The Danube is officially open to navigation for the first time since the NATO bombing of Yugoslavia two and a half years ago. A safe channel has been approved through the Serbian city of Novi Sad, where debris from three destroyed bridges had blocked traffic. As RFE/RL correspondent Kathleen Knox reports, it will take another few months to clean up debris and remove unexploded bombs before the river is fully open and traffic can return to pre-bombing levels.
Prague, 30 November 2001 (RFE/RL) -- It's been a difficult two and a half years for the ports and shipping companies along the Danube, one of Europe's most important waterways that stretches from Germany to the Black Sea.
The Budapest-based Danube Commission, an 11-nation body that oversees river traffic, says the blockage cost the river's shipping economy almost a $1 million a day since NATO's bombing campaign in Yugoslavia two and a half years ago blocked key stretches of the river.
Now, the commission -- which comprises Austria, Bulgaria, Croatia, Germany, Hungary, Moldova, Romania, Russia, Slovakia, Ukraine, and Yugoslavia -- hopes brighter skies are ahead with the announcement yesterday that it has cleared and marked a 5-kilometer-long navigable fairway, or channel, in the river at the Yugoslav port of Novi Sad.
This short stretch -- where Novi Sad's Freedom, Zezelj, and Petrovaradin bridges lie in ruins -- was the last part of the Danube's 2,850 kilometers deemed unsafe for navigation.
Bernard Chenevez is director of the commission's clearance project, and said: "We can announce that free and safe navigation is now possible on the Danube and the navigation conditions in Novi Sad will be improved from 1 January 2002."
These improved conditions refer to a decision by the Yugoslav authorities to open the pontoon bridge -- one of three bridges crossing the Danube at Novi Sad -- more frequently, to allow traffic through twice a week from the beginning of the year, and three times a week from March.
Wreckage from the three bridges still litters the river at Novi Sad, the targets of NATO bombs during the 1999 campaign. Unexploded bombs are also thought to lurk under the water.
The commission yesterday launched a tender for a contractor who will start removing the bombs in February. The first of three tenders to clean up the bridge debris is also to be launched today.
Chenevez says the whole clean-up operation -- at a cost of about $20 million -- should be over by the middle of 2002, allowing river traffic to return to its pre-bombing level of some 1,000 vessels a month: "As we are going to improve the navigation conditions, it shouldn't be a very big problem during the coming months to reach this figure of 1,000 vessels per month. So we are rather optimistic [about] that."
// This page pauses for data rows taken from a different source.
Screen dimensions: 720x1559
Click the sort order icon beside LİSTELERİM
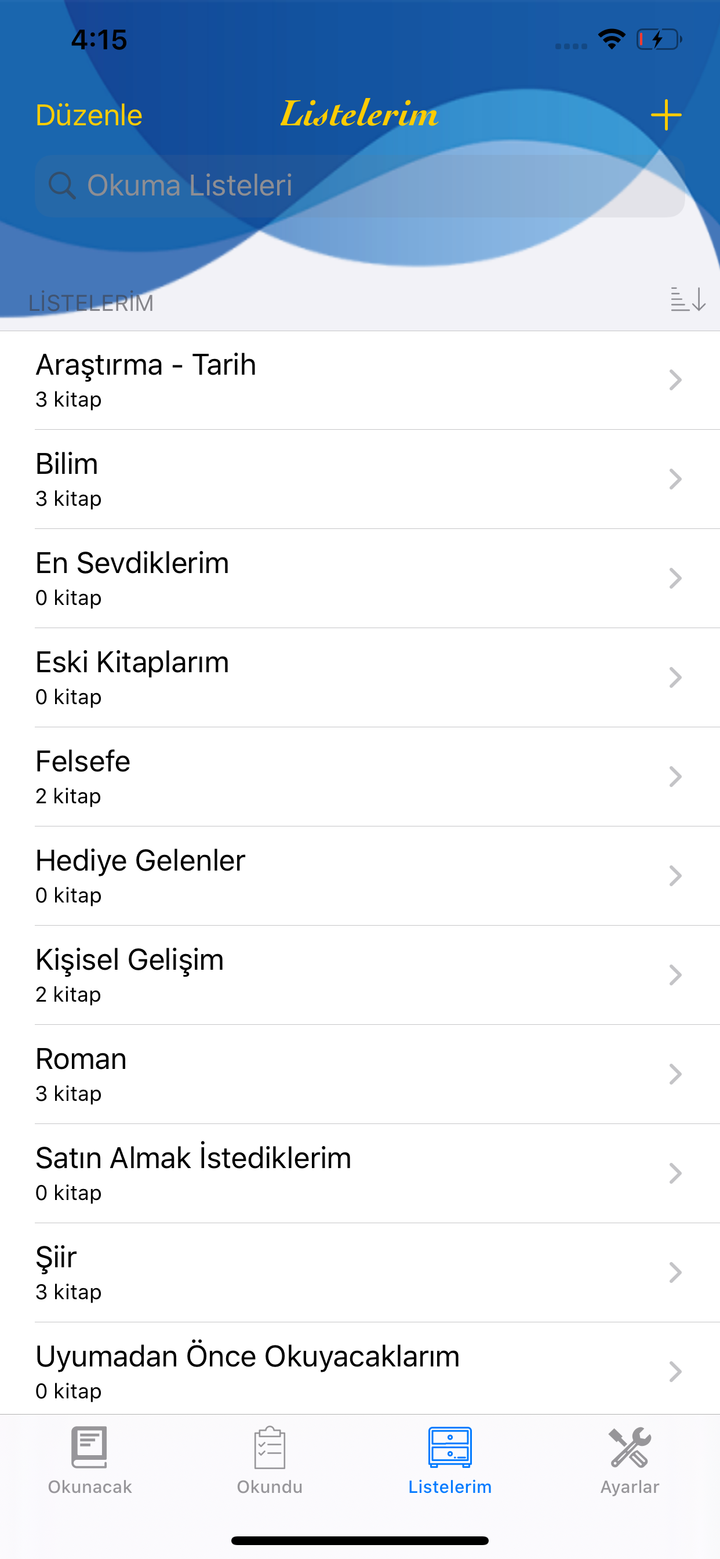click(688, 300)
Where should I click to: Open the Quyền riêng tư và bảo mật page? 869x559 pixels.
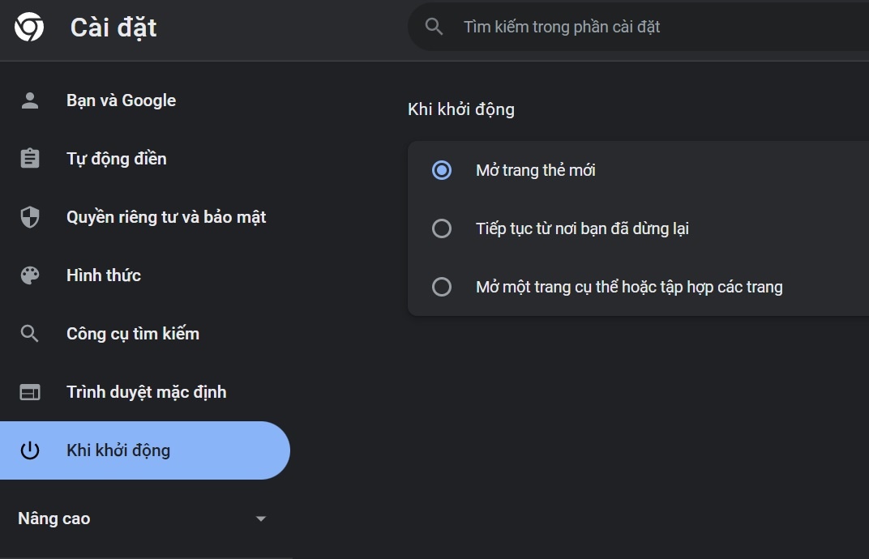tap(165, 217)
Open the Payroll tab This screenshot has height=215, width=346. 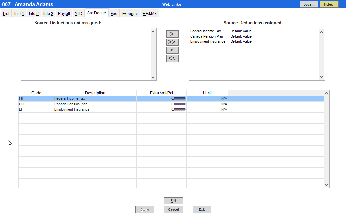[64, 14]
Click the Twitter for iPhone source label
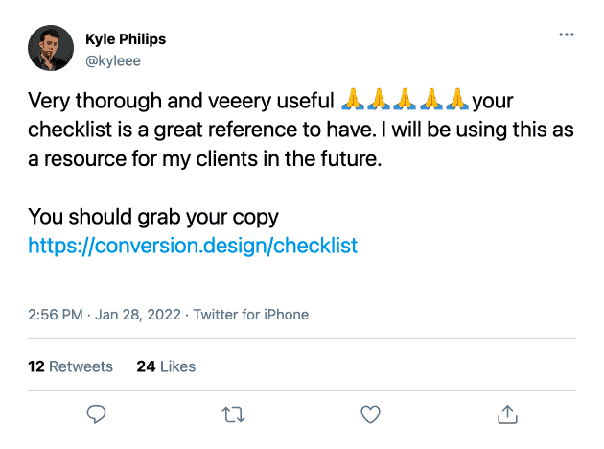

Traffic through Novi Sad has already picked up this year -- Chenevez estimates some 5,000 vessels have passed through "at their own risk."
But yesterday's announcement is still an important step, says Edgar Martin of U.K.-based consultants Danube Research: "It is a significant step in that for the first time, the river's been officially declared safe."
Martin says the commission's loss figure of almost $1 million a day applies only to the Danube shipping economy. He says the wider economic impact is probably "far greater" -- especially for the lower Danube countries -- Bulgaria, Romania, and Ukraine: "Austria and Germany did feel the effects, but the link with the Rhine, the Main-Danube canal, opened in 1992, so they still had a link with the West. So the traffic through the ports in Austria and Germany either went down very little or has even increased since the blockage because more traffic is now coming from the West. However, in Romania, Bulgaria, and Ukraine there's no such luck there and they've lost a huge amount of traffic."
Lubos Smolec is the director of river traffic at Slovak Ports and Shipping in Bratislava. He says the Danube blockage forced his department alone to lay off some 1,300 of its 1,700 workers and caused millions of dollars in lost revenues each year.
He says he's looking forward to a boost in business and to hiring some new employees. But problems still inhibit free movement along the Danube at Novi Sad: "The Yugoslav side wants money from us, 1 or 1.5 marks per ton transported, which complicates things economically. Another problem is that the boats have to wait, and that costs something every day. Another administrative obstacle is that the Yugoslav side requires a so-called transit permit to transport liquid cargo, which only a certain ministry can issue. As far as I know the ministry hasn't issued one yet. So that really limits transport."
Danube Research's Martin says the entire Danube shipping community wants the pontoon removed so they can move up and down the river freely. But he says this could take another two years, as the authorities first want to restore and reopen Freedom Bridge.